# DATA FOR THE TASK:

____

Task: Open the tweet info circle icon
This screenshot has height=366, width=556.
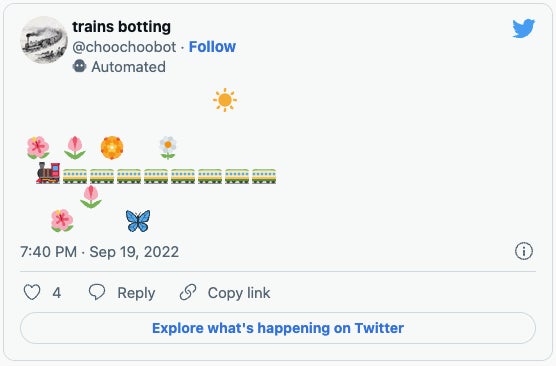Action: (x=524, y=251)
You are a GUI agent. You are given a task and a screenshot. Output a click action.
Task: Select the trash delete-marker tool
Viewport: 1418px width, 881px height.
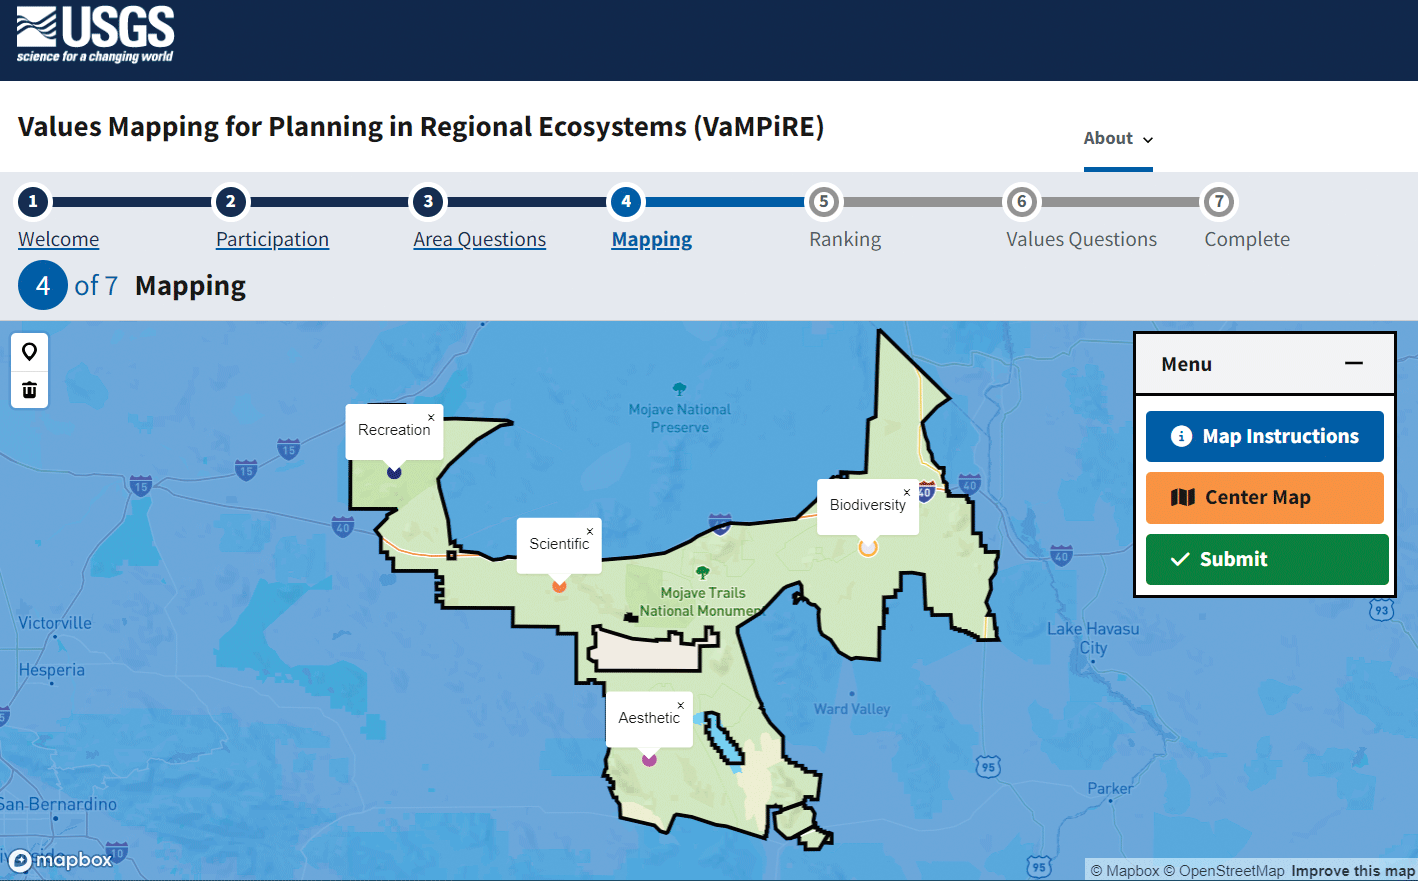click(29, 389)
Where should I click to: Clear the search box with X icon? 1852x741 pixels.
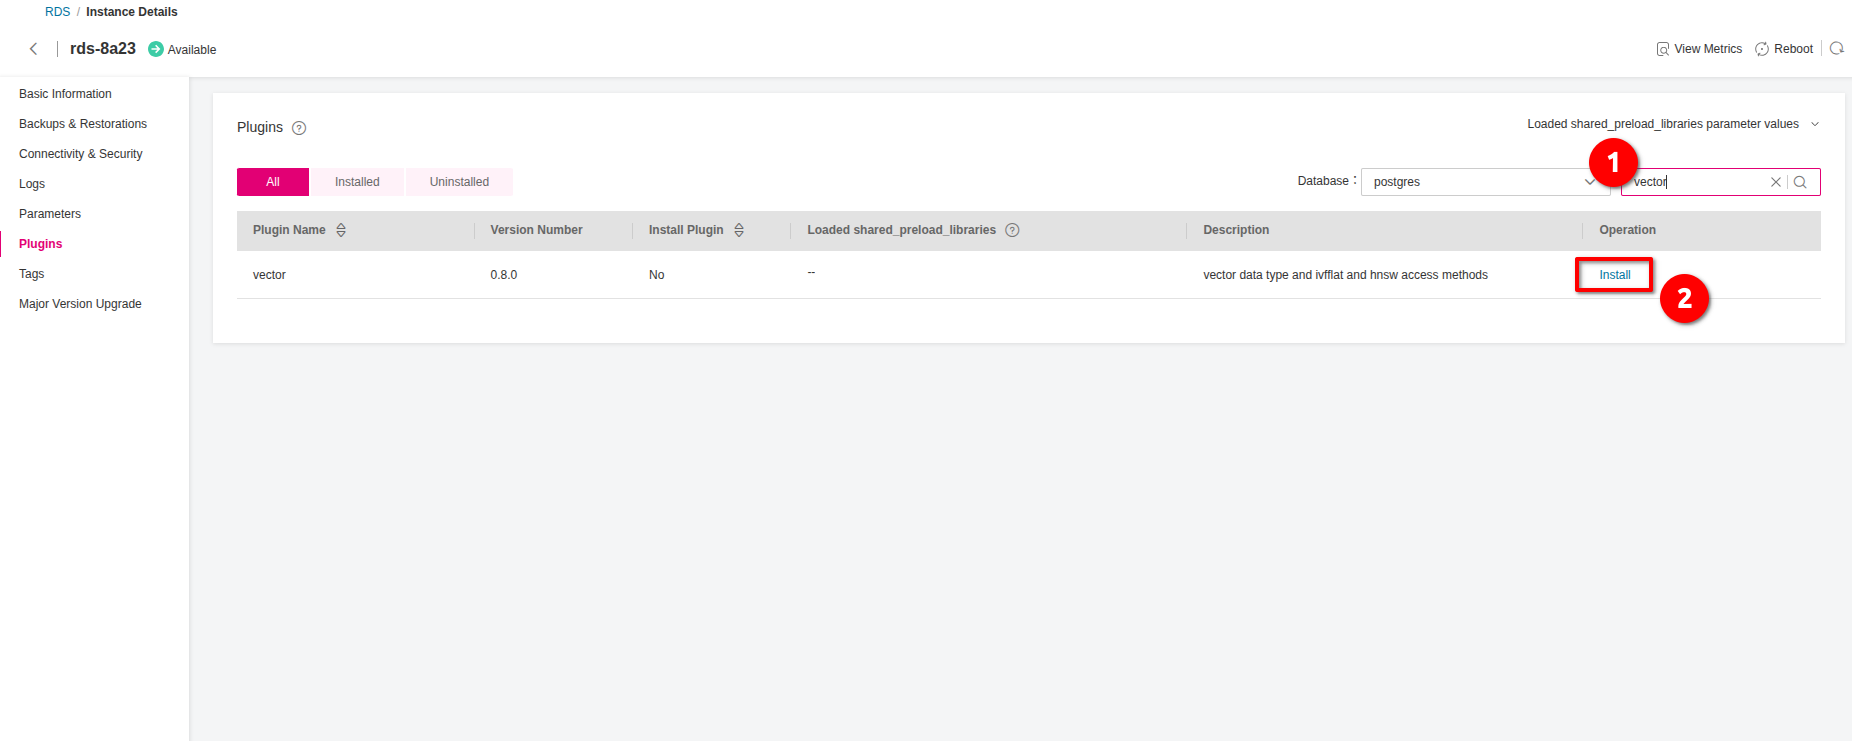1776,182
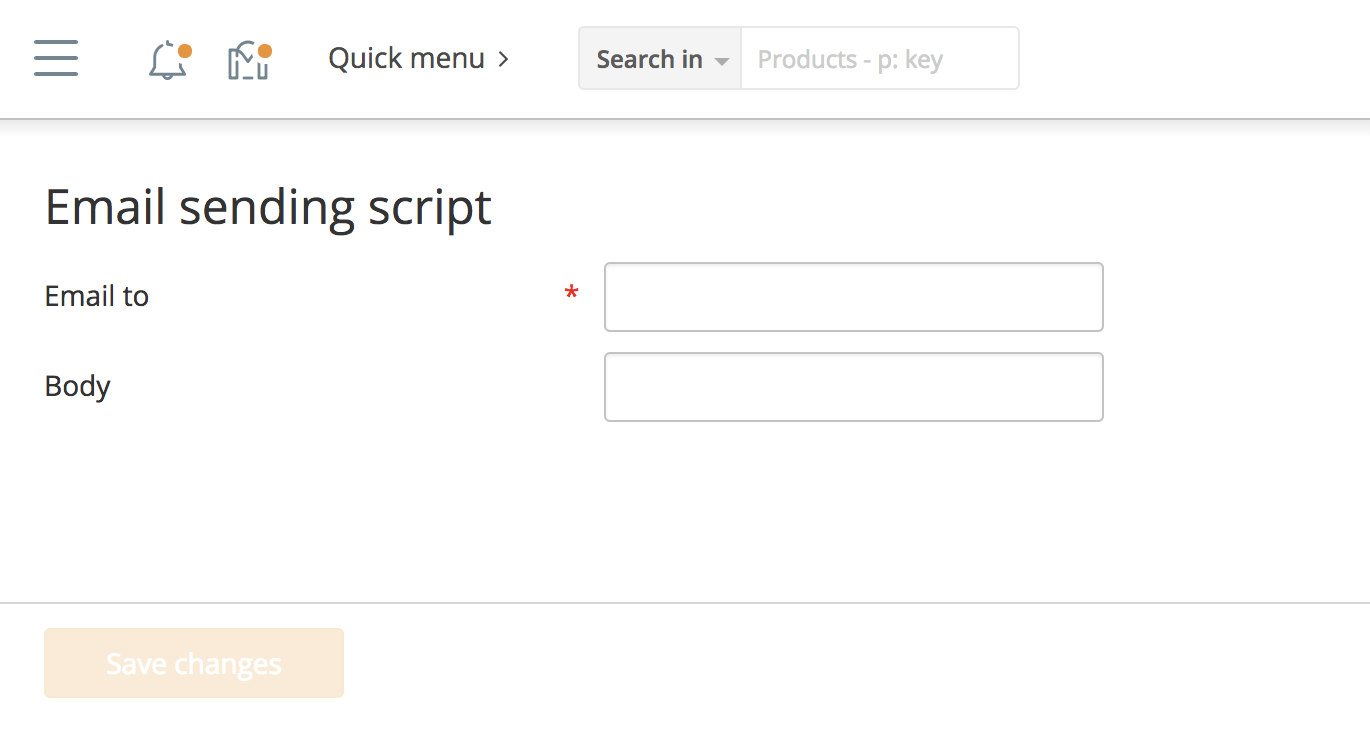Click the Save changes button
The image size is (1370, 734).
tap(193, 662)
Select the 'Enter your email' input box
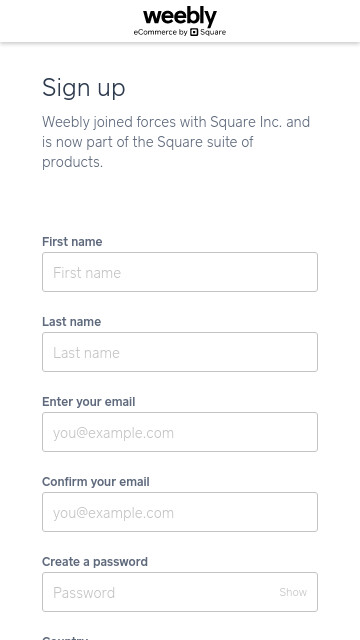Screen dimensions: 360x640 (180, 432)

____

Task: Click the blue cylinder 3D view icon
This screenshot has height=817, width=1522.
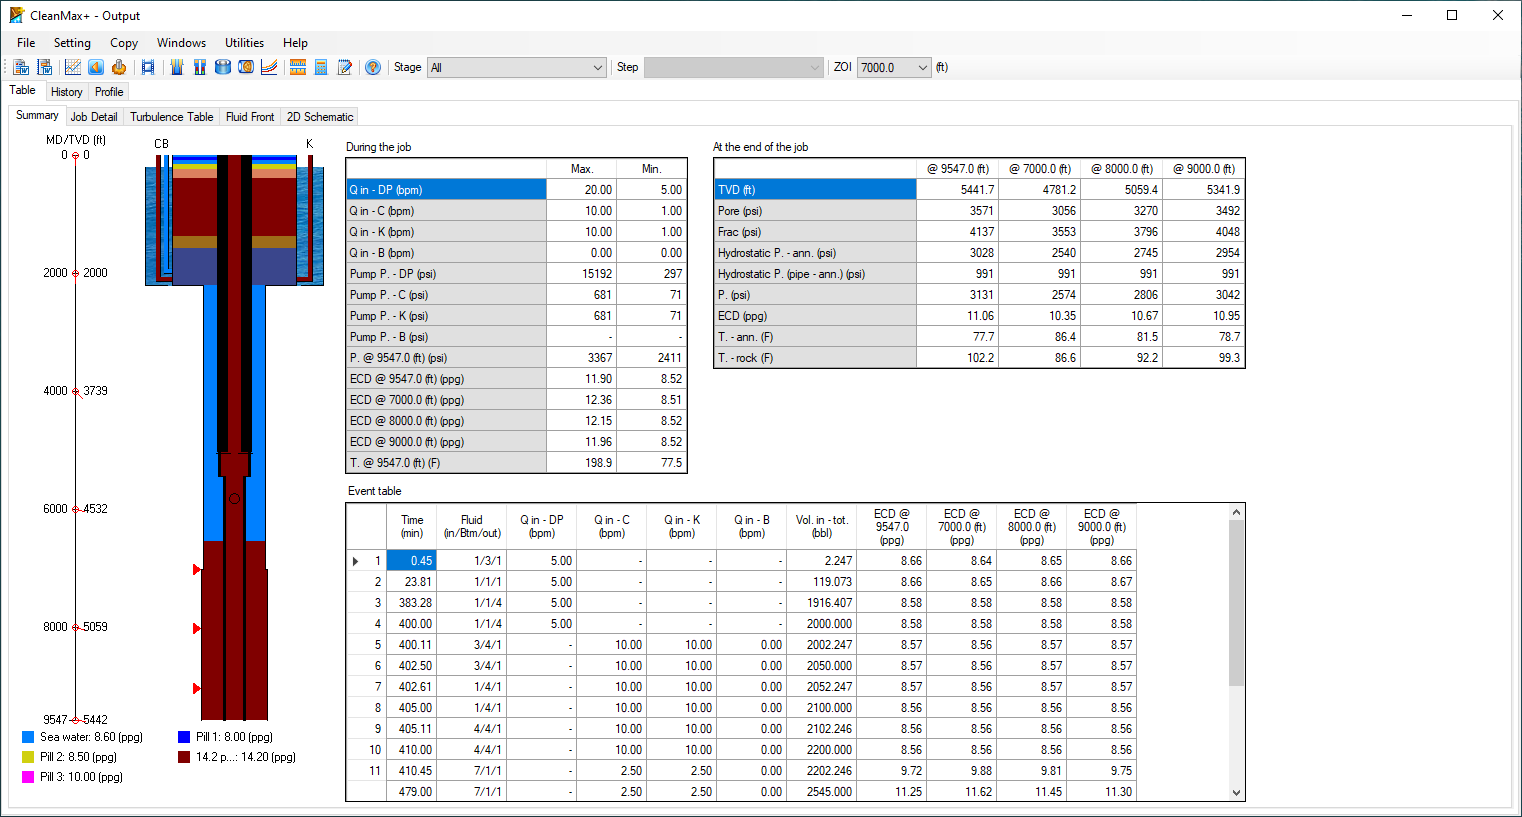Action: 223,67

____

# TASK STATEMENT:
Pick out every line in the records that contains the string "height", matching case exactly, and copy those lines.

# CORRECT ANSWER:
This screenshot has height=366, width=556.
Viewport: 1418px width, 881px height.
This screenshot has height=817, width=1522.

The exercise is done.